Task to complete.
Copy each of the items below word for word, leaving every line unchanged.

━━━

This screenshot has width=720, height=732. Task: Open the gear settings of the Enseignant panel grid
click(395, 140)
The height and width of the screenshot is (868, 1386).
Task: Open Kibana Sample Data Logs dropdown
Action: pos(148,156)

━━━

Complete answer.
This screenshot has width=720, height=732. Task: Open the gear settings of the Enseignant panel grid
click(395, 140)
The height and width of the screenshot is (868, 1386).
Task: Open Kibana Sample Data Logs dropdown
Action: pos(148,156)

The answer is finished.